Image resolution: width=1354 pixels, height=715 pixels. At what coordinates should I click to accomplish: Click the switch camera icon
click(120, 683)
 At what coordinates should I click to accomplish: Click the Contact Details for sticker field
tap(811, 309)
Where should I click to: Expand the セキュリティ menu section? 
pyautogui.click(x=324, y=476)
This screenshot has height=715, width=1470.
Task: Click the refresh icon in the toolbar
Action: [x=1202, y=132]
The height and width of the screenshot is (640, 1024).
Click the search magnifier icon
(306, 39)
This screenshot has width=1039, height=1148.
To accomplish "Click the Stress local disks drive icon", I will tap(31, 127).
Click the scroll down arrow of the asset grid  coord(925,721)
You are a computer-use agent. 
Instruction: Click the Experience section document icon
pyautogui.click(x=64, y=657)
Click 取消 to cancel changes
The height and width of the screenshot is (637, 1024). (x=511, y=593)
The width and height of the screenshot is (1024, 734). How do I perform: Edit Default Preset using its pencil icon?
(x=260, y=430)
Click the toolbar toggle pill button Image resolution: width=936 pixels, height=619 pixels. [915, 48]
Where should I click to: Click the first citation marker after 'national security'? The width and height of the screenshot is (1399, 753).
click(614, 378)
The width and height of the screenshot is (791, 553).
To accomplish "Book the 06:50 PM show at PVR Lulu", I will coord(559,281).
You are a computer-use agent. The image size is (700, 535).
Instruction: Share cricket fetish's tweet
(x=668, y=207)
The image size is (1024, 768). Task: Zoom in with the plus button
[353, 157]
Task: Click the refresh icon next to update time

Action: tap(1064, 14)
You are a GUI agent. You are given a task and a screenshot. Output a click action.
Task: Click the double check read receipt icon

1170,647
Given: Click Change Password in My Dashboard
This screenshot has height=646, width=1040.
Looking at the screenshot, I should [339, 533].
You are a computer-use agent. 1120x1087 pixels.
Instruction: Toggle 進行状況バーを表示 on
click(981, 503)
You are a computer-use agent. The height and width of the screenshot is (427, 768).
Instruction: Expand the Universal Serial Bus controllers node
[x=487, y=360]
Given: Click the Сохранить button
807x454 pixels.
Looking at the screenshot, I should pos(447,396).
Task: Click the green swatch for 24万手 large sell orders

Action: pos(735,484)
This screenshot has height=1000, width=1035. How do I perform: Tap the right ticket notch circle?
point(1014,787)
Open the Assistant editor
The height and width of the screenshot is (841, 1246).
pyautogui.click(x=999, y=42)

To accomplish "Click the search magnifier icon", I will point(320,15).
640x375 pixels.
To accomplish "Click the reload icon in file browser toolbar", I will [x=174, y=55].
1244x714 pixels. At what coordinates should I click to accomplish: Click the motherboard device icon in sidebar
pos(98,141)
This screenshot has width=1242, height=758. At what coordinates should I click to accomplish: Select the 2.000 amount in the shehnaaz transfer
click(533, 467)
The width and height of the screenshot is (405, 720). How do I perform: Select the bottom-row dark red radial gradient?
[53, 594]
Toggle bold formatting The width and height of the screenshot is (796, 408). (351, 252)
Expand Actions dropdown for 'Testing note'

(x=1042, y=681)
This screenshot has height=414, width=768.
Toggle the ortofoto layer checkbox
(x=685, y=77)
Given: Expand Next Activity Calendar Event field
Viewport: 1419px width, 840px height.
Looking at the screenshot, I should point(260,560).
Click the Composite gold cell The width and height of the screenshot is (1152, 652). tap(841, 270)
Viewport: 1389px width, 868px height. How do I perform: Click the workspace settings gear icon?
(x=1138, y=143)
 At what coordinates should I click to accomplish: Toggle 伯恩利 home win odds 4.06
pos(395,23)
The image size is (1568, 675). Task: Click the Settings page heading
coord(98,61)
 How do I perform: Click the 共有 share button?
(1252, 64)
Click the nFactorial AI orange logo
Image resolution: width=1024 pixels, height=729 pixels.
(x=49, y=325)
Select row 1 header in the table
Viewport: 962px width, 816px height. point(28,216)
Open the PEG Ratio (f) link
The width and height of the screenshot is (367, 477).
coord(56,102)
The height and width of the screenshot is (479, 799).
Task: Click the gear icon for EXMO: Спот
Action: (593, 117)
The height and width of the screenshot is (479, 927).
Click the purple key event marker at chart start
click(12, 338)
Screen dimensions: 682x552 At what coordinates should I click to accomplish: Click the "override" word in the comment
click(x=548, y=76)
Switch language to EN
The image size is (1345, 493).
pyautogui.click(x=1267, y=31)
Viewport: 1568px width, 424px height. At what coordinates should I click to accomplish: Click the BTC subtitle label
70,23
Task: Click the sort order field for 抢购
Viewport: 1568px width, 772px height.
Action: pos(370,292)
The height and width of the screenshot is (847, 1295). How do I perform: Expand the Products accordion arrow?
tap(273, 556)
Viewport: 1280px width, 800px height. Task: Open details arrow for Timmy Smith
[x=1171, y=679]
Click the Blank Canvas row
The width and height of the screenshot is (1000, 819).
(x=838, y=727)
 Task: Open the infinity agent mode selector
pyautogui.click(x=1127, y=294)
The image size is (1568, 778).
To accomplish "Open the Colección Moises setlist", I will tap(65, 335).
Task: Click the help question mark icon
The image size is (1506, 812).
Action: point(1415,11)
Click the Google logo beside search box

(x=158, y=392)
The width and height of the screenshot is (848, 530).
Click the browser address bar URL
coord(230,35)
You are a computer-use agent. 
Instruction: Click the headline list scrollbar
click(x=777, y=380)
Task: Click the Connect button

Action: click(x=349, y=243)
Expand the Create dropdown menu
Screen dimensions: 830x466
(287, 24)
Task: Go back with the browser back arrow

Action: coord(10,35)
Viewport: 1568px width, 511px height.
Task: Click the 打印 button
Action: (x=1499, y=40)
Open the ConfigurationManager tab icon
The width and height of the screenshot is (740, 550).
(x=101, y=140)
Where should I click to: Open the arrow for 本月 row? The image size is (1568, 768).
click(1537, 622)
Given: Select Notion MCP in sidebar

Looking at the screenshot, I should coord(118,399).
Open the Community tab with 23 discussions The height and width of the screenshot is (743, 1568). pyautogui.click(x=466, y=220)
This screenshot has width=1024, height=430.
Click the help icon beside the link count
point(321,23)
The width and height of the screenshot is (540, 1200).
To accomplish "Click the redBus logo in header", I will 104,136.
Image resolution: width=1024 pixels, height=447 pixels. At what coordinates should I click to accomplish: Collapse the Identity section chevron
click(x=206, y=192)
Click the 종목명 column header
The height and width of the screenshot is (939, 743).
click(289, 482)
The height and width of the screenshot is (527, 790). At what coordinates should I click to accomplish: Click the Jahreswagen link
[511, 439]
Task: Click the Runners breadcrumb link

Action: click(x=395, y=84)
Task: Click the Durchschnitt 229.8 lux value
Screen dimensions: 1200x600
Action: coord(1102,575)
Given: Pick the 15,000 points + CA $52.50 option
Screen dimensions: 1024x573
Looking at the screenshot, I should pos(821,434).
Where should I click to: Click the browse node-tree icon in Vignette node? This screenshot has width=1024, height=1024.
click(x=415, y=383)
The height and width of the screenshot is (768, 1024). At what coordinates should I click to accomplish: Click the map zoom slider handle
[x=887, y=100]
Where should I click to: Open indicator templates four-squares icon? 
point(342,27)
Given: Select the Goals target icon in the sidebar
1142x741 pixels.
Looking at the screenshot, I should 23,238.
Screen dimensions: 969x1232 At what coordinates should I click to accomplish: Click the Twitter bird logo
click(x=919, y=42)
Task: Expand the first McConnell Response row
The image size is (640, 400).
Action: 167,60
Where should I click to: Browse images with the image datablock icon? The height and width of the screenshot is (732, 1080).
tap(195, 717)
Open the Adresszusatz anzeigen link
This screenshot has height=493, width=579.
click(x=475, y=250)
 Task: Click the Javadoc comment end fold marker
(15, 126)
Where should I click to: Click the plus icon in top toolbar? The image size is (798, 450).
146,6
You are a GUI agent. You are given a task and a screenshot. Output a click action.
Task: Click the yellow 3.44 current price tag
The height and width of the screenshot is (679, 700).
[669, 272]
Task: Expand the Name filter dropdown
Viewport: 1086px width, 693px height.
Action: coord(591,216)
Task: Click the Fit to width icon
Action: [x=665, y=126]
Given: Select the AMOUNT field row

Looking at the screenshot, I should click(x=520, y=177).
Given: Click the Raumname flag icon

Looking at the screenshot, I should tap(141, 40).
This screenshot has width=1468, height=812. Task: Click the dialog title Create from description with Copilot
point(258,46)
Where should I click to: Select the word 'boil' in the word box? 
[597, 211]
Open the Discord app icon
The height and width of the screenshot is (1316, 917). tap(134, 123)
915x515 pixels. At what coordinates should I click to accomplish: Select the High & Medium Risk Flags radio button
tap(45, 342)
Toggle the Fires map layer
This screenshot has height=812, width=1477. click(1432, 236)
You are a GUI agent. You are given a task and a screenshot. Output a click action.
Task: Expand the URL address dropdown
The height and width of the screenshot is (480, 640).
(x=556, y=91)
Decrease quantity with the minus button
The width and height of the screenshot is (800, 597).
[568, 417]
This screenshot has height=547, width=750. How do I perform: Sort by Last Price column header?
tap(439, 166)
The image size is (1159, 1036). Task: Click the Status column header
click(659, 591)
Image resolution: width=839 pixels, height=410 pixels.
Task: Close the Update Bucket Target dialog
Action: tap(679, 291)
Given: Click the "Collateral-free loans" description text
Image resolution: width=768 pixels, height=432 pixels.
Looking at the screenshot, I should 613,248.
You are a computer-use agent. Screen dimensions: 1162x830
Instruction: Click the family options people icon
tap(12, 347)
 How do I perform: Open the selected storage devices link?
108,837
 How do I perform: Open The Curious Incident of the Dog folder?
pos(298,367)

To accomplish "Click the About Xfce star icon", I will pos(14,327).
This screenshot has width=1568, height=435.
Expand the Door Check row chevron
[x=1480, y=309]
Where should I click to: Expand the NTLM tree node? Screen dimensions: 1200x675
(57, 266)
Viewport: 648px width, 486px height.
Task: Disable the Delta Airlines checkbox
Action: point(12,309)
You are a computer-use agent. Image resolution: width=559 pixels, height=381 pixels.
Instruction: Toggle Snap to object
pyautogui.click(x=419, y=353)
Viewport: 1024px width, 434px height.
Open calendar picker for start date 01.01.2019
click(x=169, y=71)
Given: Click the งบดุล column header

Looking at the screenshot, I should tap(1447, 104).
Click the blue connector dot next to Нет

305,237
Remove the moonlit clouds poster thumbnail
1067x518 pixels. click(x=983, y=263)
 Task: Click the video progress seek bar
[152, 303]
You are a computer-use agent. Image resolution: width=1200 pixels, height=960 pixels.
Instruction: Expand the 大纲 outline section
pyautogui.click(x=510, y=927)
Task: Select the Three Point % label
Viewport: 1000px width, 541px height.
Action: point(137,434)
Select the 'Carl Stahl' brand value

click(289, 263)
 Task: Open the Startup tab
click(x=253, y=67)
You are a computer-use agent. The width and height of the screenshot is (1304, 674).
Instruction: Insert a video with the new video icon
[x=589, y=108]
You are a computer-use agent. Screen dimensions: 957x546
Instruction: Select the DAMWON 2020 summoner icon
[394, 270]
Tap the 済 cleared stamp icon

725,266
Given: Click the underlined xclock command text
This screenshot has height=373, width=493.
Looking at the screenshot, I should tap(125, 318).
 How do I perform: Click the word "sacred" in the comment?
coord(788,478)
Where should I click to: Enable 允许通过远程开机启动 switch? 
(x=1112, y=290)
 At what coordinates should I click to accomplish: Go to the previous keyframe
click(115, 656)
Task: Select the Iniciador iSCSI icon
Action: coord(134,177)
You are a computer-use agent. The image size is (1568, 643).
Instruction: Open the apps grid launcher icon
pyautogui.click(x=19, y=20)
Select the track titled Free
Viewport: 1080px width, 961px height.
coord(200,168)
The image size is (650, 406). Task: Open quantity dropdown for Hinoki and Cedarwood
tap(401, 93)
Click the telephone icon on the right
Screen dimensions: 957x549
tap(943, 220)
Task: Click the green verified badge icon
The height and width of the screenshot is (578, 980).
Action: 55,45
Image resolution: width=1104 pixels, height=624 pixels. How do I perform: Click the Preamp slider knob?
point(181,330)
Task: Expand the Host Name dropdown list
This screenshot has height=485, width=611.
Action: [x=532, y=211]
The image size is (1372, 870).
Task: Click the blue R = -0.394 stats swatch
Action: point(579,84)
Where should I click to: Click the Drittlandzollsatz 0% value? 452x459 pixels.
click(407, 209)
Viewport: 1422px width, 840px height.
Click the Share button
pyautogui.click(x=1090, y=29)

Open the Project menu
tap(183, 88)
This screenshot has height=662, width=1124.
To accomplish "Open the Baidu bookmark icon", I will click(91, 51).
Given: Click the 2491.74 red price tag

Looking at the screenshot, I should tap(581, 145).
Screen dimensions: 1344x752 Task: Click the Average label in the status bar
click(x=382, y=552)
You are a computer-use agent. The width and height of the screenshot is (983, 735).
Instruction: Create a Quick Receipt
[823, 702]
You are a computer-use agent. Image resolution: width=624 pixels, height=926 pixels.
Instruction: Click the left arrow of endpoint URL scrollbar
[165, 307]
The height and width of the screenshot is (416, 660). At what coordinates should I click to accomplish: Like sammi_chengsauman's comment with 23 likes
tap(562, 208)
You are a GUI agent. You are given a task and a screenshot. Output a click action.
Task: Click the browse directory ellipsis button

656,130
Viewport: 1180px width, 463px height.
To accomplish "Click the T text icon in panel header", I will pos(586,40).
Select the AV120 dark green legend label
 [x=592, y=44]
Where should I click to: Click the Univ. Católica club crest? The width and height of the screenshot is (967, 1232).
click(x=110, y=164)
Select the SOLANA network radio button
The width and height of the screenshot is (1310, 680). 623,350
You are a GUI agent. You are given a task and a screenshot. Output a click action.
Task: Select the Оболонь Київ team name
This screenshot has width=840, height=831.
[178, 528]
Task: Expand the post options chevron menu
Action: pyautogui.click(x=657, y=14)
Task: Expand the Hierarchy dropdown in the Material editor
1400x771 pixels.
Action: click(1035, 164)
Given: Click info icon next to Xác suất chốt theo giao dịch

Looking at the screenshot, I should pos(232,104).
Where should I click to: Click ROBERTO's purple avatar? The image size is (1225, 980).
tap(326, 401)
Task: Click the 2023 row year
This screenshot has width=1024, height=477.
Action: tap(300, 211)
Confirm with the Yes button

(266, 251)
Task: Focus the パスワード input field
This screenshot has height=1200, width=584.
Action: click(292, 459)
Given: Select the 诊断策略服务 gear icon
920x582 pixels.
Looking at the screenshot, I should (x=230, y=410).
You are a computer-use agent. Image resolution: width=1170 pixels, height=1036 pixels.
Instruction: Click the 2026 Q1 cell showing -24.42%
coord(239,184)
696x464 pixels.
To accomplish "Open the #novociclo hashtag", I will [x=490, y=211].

- - - - - - -

Your objective: Please give an exact copy of the lines above, beginning with the line containing "The height and width of the screenshot is (768, 1024)." and running through the line containing "Task: Click the yellow 3.44 current price tag", and of no other lines.

Final answer:
The height and width of the screenshot is (768, 1024). At what coordinates should I click to accomplish: Click the map zoom slider handle
[x=887, y=100]
Where should I click to: Open indicator templates four-squares icon? 
point(342,27)
Given: Select the Goals target icon in the sidebar
1142x741 pixels.
Looking at the screenshot, I should 23,238.
Screen dimensions: 969x1232 At what coordinates should I click to accomplish: Click the Twitter bird logo
click(x=919, y=42)
Task: Expand the first McConnell Response row
The image size is (640, 400).
Action: 167,60
Where should I click to: Browse images with the image datablock icon? The height and width of the screenshot is (732, 1080).
tap(195, 717)
Open the Adresszusatz anzeigen link
This screenshot has height=493, width=579.
click(x=475, y=250)
 Task: Click the Javadoc comment end fold marker
(15, 126)
Where should I click to: Click the plus icon in top toolbar? The image size is (798, 450).
146,6
You are a GUI agent. You are given a task and a screenshot. Output a click action.
Task: Click the yellow 3.44 current price tag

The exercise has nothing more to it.